Mark,

On 6/18/25 3:08 AM, Mark Thomas wrote:
On 17/06/2025 21:13, Christopher Schultz wrote:
All,

I recently wrote a relatively simple Servlet (which is less and less common these days with frameworks, etc.) and I was surprised that I got a chunked response.

<snip/>

It's not interfering with the operation of the servlet or the client, but why am I not getting a "simpler" response?

Good question. I would not expect a chunked response either.

I thought it might be interesting to document how I investigated this. It is a simple question but the approach is fairly general.

My first thoughts were - why might this happen? The response clearly does fit inside the buffer so why is it chunked? Is something (a filter?) causing the response to be committed before the body is written?

Hmm this might be a clue.

Have there been any changes to relevant Tomcat code that I can recall (no) or is there anything that looks relevant in the changelog (not in the 6 months or so before the version being tested).

No real clues there to help direct the investigation.

The issue was reported with 9.0.97 so my first task to to perform a clean build of 9.0.x from source.

Then I created a dynamic web project in Eclipse using the provided servlet code. I though about using a JSP which should be broadly the same but there is a lot of plumbing that sits around a JSP so I went with the simple "Hello World" servlet.

Deploy the web application to my local Tomcat instance and check it works with a a browser. It does.

Next, use telnet to make an HTP request. Using telnet means I know exactly what was sent to the client and I can see exactly what was returned.

I see a 200 response with a content length - as expected.
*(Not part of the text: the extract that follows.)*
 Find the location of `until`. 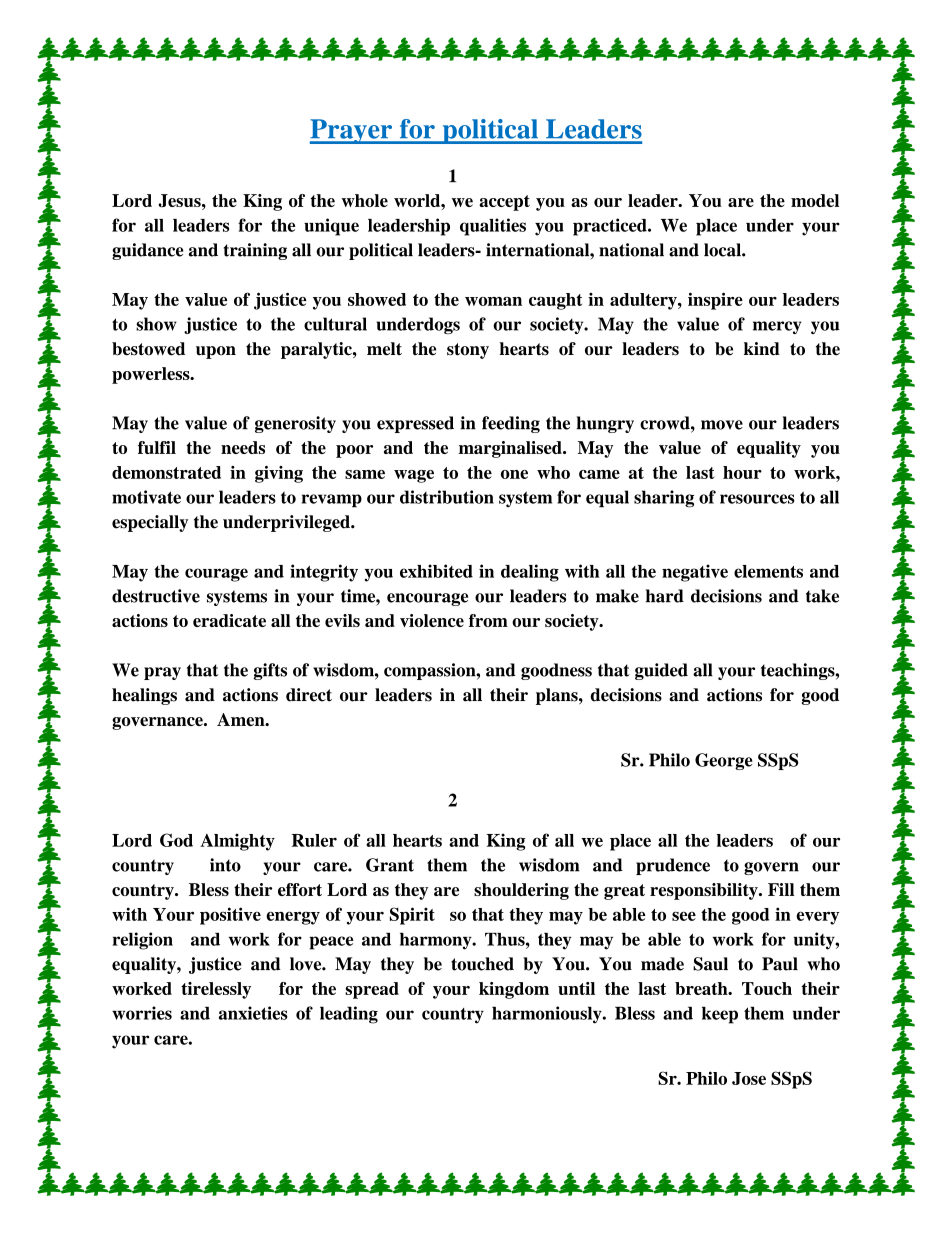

At this point I am beginning to suspect something in the environment is causing the response to be committed.

The report was against 9.0.97 and I have been testing 9.0.x so the next step is to switch to the 9.0.97 tag, rebuild and then retest.

Same result. I also confirmed the browser was seeing a content-length header.

So all the evidence points to something beyond a clean Tomcat install (a Filter or Valve are the most likely) that is committing the response before the content is written.

I'll review all the Filters that are firing. Our code is usually quite meticulous about not disturbing the state of the request to avoid things like this, but it's always possible.